*SHORT PROBLEM*. Continue the article below about box office bombs worth watching, starting after its last sentence.

*ARTICLE*.
···

Eight Box Office Bombs That Are Actually Worth Watching
In the wake of Scott Pilgrim vs. the World’s disastrous box office performance, we’ve decided to take a look back at other bombs that deserved a better fate. Some were marketed badly, others were mishandled by studio executives, and a few failed because people just weren’t interested in them. Whatever the reasons, they shouldn’t be lumped in with crap like Waterworld and Battlefield Earth, so we’re giving them the highest honor anything or anyone can receive: a spot on an Internet list.
Jim Carey has been attempting to establish himself as a serious actor for a while now, but the quality of his efforts has been erratic (Eternal Sunshine of the Spotless Mind may have been great, but it didn’t make amends for anyone who suffered through The Majestic). However, he was absolutely dead on in his portrayal of Andy Kaufman in Man on the Moon, a biopic of Kaufman’s life. Carey won a Golden Globe for his role, and the movie is entertaining even if you’re not a fan of Kaufman’s work.
Moviegoers weren’t interested though, and Man on the Moon only made $47 million dollars against a budget of $82 million. Meanwhile, the atrocious The Number 23 pulled in nearly $80 million dollars against a budget of $30. We’re encouraging Jim Carey to make bad movies, people.

···

*ENTRIES SUPPLIED*.
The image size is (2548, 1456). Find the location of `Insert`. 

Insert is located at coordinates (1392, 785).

···

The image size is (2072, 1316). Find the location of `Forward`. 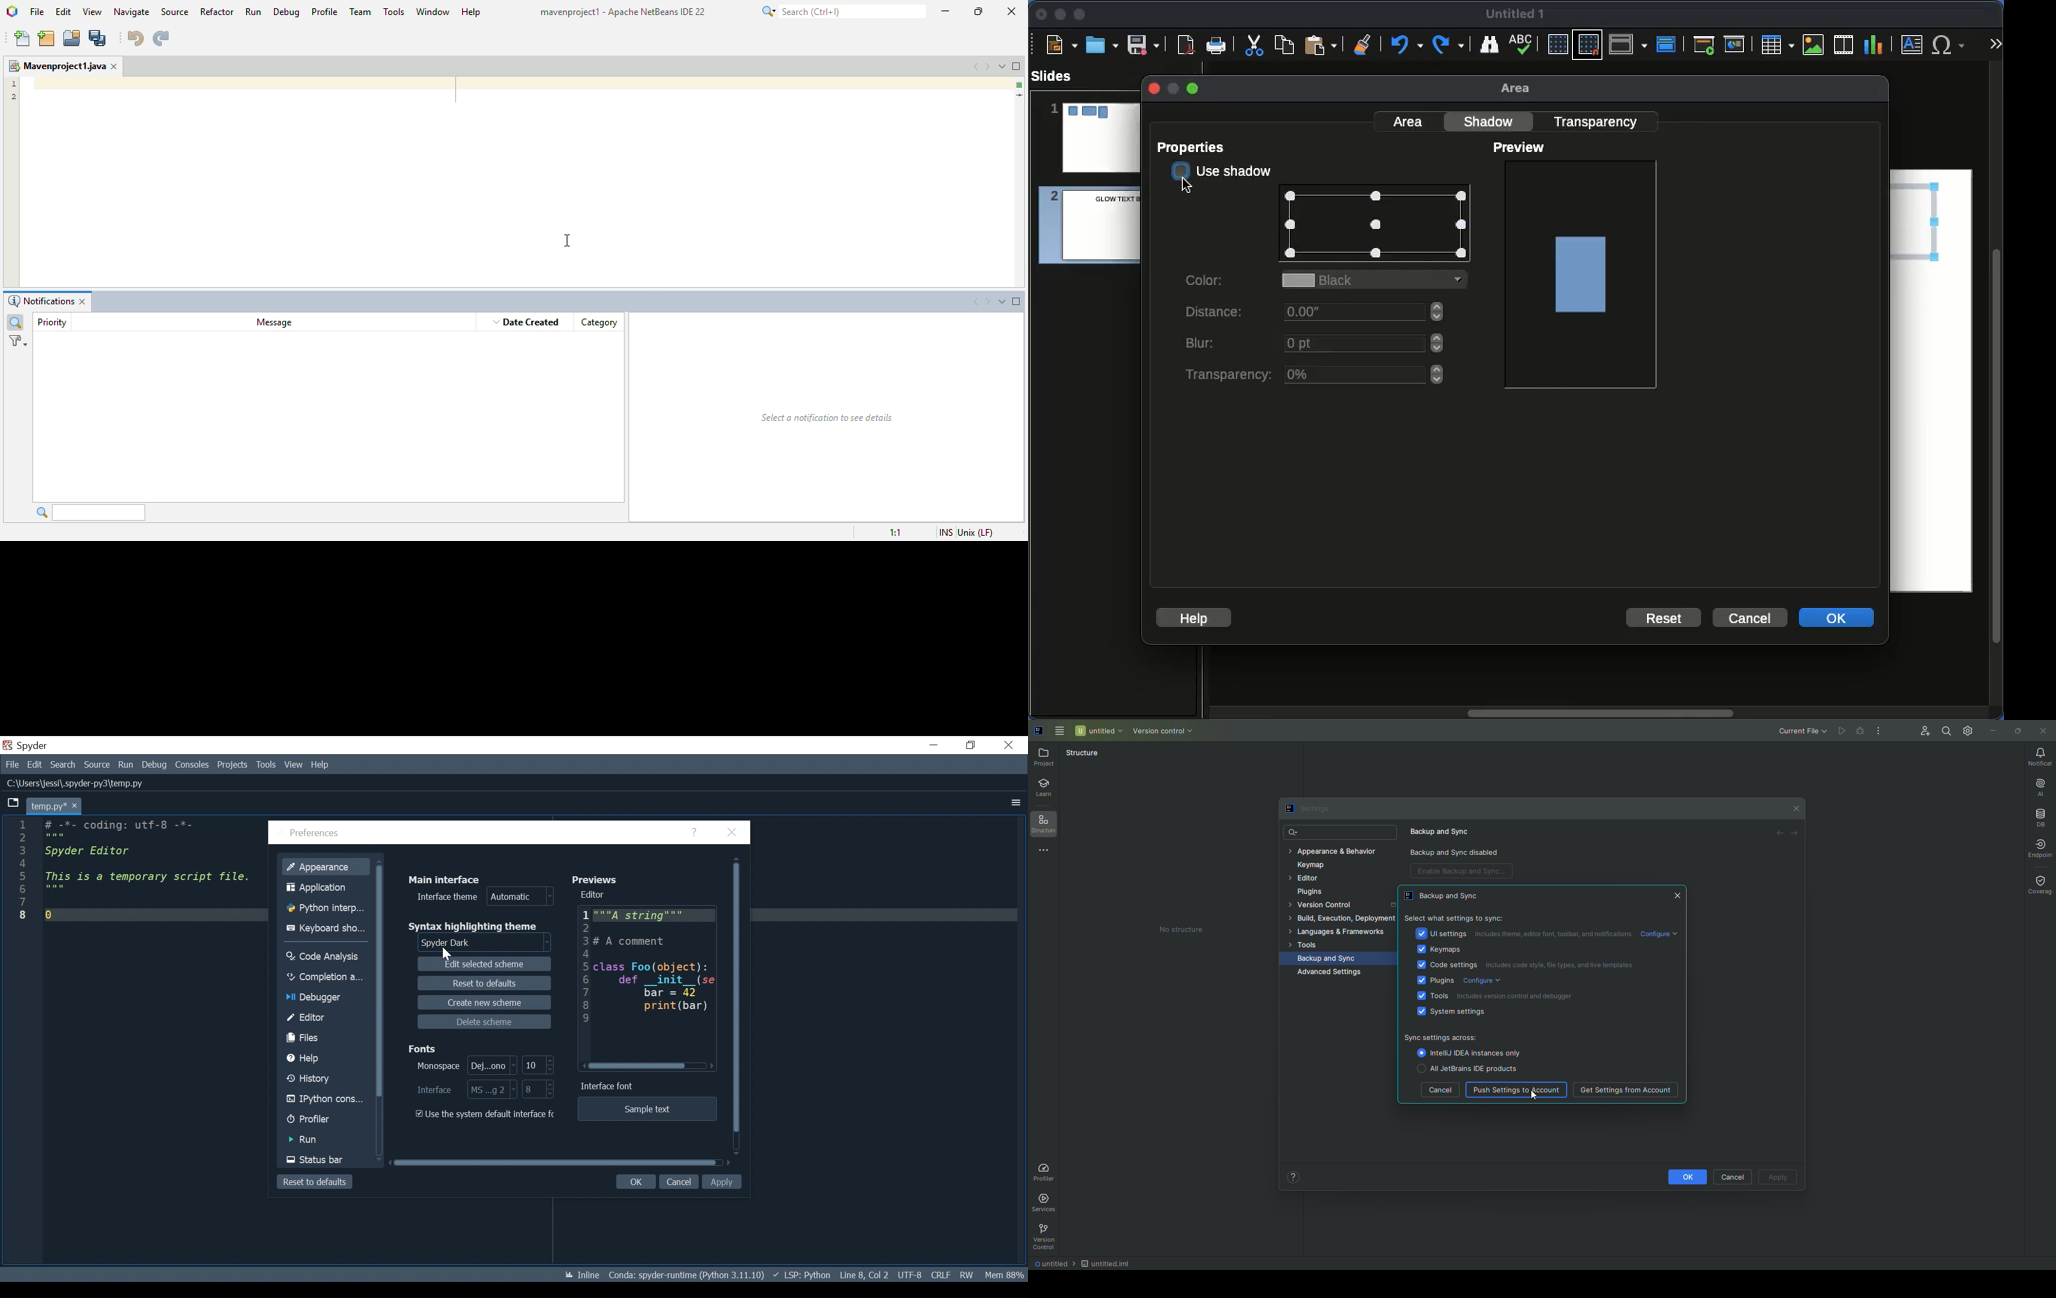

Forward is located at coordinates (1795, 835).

···

*IN RESPONSE*.
Zodiac tells the story of the investigation into the Zodiac Killer, arguably the most famous unsolved criminal case in American history. Of course, you know going in that there’s not going to be a lot of resolution, although it would have been one hell of a movie if they offered up the real solution to the crime at the end. What director David Fincher did instead was focus on developing great characters and recreating the mood of the early ’70s, and as a result Zodiac manages to be thrilling despite the fact you already know what’s going to happen.
Unfortunately, the marketing wasn’t handled very well, which helps explain Zodiac’s poor box office results. The film is long and dialogue heavy, but it was advertised as more of a slasher flick, which turned a lot of people off and disappointed those who actually did see it. So despite being well-received critically it only made $33 million of its $65 million dollar budget back in the United States, although it did turn a profit internationally.
Titan A.E. is an animated science fiction movie about Earth getting blown up by evil aliens, and the few survivors being forced to wander the galaxy as interstellar hobos in search of a new home. It sounds grim, but a terrible marketing campaign made it impossible to tell whether it was intended for kids or an older audience, and the confusion, along with mixed reviews, resulted in a bomb.
It’s not a masterpiece; the plot gets clichéd at times, and there’s really nothing in it that hasn’t been done in other sci-fi films. But it’s still very entertaining thanks to gorgeous animation and plenty of fun action scenes. It deserved a better financial fate than barely making back half of its $75 million dollar budget.
Another animated sci-fi film (apparently a combination that’s anathema), The Iron Giant stars Vin Diesel in the role he was born to play: a 50-foot, metal-eating robot. Set in the late 1950s, a robot crashes out of space and into the outskirts of a fictional Maine town, where it’s discovered and befriended by a young boy. But things get ugly when the military tries to track the robot down, and the pair are forced to go on the run. It’s a lot like E.T., except E.T. didn’t get pissed off and go around kicking ass during the climax.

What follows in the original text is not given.